Pierre (Philippe Magnan) campe à merveille un ancien correspondant de guerre qui a bourlingué à travers le monde en y couvrant les principaux conflits de la deuxième moitié du 20è siècle. C’est un vieux lion désabusé et misanthrope, dupe de rien. Il est porteur de lourds secrets qu’il tient à garder précieusement enfouis dans sa mémoire. Il est redoutablement intelligent, se complaît à jouer les bougons. Il semble revenu de tout et, pourtant, ainsi que le lui fait remarquer son épouse, il a toujours en lui cette étincelle qui s’appelle la faculté d’émerveillement ou d’indignation. Pierre est le personnage central de la pièce. Il détient la Vérité que les deux autres hommes croient connaître et qu’ils veulent lui faire dire. Situation qui ouvre à une palpitante partie de poker menteur.
Claire (Frédérique Tirmont) est l’épouse de Pierre. C’est une ex-photoreporter de guerre. Elle aussi elle sait beaucoup de choses. Mais elle est une femme. Moins encombrée par son égo que les deux mâles dominants qui se combattent à distance, elle fait preuve d’une grande sagesse et d’une grande tolérance. Elle a un rôle-clé dans cette histoire.

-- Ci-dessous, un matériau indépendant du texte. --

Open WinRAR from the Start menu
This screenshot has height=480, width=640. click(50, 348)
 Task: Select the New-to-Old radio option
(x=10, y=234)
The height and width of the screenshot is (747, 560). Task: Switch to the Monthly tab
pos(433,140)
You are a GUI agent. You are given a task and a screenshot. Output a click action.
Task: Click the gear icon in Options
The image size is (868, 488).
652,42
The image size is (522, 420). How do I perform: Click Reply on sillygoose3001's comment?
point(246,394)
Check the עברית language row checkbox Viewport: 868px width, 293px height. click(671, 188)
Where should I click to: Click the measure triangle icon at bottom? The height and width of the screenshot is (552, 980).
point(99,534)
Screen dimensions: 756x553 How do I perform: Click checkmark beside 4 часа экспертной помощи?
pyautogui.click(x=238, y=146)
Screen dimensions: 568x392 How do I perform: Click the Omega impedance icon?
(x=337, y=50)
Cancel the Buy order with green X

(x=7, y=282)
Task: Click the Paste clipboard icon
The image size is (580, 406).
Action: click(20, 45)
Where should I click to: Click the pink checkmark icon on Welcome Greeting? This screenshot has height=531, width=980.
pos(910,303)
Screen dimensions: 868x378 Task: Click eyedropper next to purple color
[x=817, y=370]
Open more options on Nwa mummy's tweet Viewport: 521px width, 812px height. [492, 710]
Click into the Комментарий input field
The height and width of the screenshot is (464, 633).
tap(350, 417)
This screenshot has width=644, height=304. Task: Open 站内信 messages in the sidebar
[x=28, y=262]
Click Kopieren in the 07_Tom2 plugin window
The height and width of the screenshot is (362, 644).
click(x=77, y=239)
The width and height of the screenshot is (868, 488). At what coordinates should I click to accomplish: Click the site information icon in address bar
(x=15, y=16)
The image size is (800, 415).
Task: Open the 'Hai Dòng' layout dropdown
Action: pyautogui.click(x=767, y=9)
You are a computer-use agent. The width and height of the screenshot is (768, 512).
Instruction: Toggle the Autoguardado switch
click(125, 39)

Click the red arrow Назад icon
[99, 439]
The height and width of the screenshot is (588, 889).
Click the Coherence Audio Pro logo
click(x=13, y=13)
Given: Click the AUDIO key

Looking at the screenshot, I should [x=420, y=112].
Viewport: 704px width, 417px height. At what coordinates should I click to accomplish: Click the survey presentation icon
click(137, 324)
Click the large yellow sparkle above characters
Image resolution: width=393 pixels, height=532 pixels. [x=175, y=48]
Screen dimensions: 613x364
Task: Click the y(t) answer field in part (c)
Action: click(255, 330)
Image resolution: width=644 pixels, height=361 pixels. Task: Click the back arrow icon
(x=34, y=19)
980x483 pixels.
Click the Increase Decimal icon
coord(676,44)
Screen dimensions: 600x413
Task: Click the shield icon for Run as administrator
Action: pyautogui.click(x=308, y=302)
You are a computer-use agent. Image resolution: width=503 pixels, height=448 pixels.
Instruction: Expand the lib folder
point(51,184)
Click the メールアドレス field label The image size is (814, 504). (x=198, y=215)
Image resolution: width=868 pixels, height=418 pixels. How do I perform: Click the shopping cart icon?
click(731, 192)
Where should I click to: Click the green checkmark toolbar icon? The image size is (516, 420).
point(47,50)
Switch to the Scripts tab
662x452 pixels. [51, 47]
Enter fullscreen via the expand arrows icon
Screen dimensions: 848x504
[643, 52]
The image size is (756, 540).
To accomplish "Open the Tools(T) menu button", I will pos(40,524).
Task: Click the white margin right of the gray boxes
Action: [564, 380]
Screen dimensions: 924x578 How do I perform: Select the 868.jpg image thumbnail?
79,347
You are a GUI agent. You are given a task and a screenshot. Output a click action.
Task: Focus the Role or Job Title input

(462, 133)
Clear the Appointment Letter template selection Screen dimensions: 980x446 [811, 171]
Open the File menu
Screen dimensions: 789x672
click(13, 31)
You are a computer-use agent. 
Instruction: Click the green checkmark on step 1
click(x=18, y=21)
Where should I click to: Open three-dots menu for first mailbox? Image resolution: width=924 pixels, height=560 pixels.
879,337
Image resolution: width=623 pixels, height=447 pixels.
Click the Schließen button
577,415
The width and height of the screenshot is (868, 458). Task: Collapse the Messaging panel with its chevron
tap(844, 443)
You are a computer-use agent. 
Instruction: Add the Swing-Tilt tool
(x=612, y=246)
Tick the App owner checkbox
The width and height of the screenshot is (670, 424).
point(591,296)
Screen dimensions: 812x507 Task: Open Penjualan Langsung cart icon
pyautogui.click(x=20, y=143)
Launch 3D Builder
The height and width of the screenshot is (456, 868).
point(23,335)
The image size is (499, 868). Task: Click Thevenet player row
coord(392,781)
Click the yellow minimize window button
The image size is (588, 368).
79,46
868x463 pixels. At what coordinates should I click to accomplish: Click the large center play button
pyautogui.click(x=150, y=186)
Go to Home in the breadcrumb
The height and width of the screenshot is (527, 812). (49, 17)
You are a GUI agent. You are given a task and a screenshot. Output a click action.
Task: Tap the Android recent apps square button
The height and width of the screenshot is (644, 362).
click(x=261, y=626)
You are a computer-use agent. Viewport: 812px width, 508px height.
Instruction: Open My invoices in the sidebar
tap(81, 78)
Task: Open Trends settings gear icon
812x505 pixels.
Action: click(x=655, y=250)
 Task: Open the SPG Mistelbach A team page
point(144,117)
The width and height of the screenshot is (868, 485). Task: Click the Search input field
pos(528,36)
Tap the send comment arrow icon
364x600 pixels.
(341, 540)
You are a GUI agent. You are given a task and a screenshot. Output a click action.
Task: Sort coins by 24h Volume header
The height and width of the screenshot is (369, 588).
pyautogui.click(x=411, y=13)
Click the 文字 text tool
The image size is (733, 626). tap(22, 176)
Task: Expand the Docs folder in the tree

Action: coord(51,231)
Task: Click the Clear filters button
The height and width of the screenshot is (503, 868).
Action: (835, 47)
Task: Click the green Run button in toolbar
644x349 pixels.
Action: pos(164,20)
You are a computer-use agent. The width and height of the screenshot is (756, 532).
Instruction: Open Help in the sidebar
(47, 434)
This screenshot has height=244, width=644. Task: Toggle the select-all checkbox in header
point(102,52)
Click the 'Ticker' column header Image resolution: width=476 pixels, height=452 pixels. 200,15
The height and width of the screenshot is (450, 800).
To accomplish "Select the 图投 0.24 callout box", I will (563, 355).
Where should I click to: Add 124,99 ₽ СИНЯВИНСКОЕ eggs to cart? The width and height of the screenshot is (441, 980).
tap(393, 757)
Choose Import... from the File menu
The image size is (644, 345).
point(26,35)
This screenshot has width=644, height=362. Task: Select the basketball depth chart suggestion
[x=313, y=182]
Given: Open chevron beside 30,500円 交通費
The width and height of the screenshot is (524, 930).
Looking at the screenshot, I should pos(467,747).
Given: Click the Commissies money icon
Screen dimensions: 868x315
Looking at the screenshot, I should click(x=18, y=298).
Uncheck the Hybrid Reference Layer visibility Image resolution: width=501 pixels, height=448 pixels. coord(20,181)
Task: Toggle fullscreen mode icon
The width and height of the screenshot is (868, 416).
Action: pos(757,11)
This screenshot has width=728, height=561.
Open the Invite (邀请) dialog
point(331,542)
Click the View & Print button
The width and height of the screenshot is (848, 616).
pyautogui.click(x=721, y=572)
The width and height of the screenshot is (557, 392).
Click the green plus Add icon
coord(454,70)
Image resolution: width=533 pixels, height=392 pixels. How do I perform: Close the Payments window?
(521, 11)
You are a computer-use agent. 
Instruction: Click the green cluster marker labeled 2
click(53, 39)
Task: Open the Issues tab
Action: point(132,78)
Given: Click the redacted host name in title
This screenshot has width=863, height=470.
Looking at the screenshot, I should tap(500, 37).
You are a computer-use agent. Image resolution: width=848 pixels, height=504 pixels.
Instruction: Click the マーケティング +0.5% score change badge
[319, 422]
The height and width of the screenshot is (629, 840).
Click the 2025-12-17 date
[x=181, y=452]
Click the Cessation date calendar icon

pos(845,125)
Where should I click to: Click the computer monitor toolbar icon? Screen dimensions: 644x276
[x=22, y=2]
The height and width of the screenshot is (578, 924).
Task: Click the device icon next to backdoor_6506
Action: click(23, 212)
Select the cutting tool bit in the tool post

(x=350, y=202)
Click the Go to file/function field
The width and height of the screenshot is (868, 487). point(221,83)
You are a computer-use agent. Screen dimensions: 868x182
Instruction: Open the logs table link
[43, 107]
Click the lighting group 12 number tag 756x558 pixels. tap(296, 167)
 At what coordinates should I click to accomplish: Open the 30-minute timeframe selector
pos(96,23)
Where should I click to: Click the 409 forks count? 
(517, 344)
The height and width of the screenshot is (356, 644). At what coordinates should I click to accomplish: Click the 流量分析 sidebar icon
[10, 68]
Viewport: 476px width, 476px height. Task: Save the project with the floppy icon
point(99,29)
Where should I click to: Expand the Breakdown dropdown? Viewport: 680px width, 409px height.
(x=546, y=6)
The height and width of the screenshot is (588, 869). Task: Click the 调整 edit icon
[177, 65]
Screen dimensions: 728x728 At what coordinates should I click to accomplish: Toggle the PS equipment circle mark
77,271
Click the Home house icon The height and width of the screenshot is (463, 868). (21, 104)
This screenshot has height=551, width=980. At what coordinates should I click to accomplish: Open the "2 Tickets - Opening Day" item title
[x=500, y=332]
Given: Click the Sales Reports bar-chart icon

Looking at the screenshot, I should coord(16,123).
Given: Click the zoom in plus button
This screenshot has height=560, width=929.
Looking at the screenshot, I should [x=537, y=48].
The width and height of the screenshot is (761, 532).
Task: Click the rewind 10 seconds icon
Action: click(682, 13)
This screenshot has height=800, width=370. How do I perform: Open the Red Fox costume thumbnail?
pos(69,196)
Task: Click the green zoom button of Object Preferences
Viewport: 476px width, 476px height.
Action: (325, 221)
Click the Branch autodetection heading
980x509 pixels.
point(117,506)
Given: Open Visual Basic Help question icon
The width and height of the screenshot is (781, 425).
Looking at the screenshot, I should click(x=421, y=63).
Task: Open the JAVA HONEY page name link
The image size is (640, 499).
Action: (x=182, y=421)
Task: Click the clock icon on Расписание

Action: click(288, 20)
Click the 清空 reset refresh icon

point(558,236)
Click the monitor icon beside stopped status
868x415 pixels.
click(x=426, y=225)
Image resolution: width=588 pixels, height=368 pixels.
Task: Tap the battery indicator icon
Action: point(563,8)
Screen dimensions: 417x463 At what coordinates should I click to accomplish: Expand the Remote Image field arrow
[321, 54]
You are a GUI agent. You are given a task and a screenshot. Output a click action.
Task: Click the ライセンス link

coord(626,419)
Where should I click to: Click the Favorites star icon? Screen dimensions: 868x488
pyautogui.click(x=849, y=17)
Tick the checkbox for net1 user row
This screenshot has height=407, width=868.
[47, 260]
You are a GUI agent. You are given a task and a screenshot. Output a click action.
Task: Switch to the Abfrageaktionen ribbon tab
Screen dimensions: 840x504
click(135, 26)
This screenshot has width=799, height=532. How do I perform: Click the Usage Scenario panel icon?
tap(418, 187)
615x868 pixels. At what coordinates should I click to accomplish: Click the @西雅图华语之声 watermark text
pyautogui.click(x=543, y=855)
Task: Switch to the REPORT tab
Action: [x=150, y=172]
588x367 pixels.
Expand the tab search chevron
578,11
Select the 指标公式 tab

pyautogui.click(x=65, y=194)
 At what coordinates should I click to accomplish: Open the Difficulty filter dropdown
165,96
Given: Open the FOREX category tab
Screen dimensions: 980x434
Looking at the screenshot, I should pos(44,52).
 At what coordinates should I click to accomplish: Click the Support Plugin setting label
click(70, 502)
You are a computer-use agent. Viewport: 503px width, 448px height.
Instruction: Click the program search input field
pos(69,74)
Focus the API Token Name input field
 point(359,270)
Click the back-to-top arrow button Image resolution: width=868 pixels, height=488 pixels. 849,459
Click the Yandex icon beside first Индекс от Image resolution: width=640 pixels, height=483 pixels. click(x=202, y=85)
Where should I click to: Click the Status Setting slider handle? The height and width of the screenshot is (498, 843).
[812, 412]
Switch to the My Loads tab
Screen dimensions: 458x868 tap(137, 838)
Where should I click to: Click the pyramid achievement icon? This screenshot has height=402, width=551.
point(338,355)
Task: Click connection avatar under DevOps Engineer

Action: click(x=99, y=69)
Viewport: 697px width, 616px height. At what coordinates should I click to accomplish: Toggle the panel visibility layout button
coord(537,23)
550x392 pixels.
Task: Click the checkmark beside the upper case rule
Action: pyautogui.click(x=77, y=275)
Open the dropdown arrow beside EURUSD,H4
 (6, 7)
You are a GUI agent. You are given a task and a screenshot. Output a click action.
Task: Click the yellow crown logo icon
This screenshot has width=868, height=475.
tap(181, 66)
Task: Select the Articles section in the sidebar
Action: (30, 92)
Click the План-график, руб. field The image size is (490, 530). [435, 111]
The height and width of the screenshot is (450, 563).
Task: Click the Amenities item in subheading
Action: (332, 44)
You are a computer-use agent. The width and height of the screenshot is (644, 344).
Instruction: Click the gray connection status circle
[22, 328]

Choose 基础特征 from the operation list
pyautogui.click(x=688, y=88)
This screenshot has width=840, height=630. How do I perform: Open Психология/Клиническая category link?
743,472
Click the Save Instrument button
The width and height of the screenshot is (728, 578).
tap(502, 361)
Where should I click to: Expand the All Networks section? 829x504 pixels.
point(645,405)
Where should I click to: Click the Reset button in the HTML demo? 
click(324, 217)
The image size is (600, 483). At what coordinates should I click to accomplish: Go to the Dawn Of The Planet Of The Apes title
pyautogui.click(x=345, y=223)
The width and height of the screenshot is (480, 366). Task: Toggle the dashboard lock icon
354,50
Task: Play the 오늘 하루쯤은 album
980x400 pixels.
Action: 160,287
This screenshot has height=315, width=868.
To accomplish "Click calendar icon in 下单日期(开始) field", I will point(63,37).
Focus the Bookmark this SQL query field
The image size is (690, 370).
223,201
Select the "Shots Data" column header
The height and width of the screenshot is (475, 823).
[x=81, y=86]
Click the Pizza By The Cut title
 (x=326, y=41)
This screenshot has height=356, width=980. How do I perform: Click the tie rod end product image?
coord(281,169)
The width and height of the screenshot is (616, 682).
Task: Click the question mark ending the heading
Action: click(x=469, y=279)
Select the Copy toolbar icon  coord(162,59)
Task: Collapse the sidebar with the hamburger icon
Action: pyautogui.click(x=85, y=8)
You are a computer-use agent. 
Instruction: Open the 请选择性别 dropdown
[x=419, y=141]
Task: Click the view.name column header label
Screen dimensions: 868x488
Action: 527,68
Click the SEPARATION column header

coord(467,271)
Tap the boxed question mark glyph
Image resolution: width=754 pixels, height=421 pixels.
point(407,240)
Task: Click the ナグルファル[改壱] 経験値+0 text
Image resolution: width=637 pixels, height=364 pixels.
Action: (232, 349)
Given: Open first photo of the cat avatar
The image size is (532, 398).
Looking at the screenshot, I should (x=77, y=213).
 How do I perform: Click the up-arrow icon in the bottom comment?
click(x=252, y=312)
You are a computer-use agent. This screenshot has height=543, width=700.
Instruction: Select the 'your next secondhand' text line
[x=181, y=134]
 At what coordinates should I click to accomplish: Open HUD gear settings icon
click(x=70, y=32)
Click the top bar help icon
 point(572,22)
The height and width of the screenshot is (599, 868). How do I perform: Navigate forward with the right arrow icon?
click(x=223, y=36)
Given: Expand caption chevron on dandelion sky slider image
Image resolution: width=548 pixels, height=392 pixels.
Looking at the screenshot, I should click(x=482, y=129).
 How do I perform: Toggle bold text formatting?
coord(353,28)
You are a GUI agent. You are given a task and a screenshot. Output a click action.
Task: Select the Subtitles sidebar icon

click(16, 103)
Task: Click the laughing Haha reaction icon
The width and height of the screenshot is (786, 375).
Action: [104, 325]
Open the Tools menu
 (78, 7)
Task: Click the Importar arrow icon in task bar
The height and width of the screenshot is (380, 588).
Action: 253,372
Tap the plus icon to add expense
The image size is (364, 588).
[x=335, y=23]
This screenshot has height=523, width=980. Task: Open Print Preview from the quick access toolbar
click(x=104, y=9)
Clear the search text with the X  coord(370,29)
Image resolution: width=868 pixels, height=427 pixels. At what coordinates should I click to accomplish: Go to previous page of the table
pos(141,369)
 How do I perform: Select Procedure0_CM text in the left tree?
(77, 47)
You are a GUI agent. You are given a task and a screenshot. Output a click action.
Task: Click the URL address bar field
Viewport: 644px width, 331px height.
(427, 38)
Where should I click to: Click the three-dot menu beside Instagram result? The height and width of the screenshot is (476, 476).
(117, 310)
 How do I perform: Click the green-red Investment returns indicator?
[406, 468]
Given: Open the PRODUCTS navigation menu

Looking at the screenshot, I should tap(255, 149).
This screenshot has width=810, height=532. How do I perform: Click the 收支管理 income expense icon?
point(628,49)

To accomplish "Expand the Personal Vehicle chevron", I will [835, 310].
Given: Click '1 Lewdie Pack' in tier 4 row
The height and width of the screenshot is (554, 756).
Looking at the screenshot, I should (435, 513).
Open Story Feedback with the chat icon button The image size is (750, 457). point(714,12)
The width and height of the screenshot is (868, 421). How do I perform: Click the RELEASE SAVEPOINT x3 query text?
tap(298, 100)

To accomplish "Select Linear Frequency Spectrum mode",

Le rival de Pierre, Dupire, est tout entier sous l’emprise de sa jalousie. Il est prêt à utiliser tous les moyens pour arriver à ses fins et faire enfin éclater la (sa ?) fameuse vérité. Frédéric Van Den Driessche apporte à ce personnage cynique et sans scrupules son pouvoir de séduction. Il possède le charme et la pugnacité des grands manipulateurs.
Et puis il y a le petit jeune, Grégory. C’est lui qui mène l’enquête avec autant de fougue que de maladresse. Son comportement vis-à-vis de Pierre, tour-à-tour conciliant et vindicatif nous trouble. Quel jeu joue-t-il ? Quelles sont ses intérêts dans cette histoire ?... J’ai été emballé par le jeu simple et naturel et par la formidable présence de Guillaume Durieux. Il est impeccable.
Quant à Julie (Aurore Soudieux), si son rôle est plus ténu, il a son importance car elle est en quelque sorte notre regard à nous. Découvrant l’évolution de l’intrigue et des comportements en même temps qu’elle, on se pose les mêmes questions. Comme Claire, mais en plus jeune, elle est idéaliste et honnête. Les deux femmes, plus humaines, sont bien moins retorses. Et, quelque part, plus courageuses aussi…

Le Scoop est une remarquable pièce à tiroirs, un puzzle qui se reconstruit peu à peu devant nous. On est véritablement tenu en haleine jusqu’à son dénouement… Tous publics, il ne fait nul doute qu’elle sera un des plus gros succès de cette rentrée. Elle le mérite. Il suffit de voir par quel tonnerre d’applaudissements les saluts sont accueillis à la fin pour en être convaincu.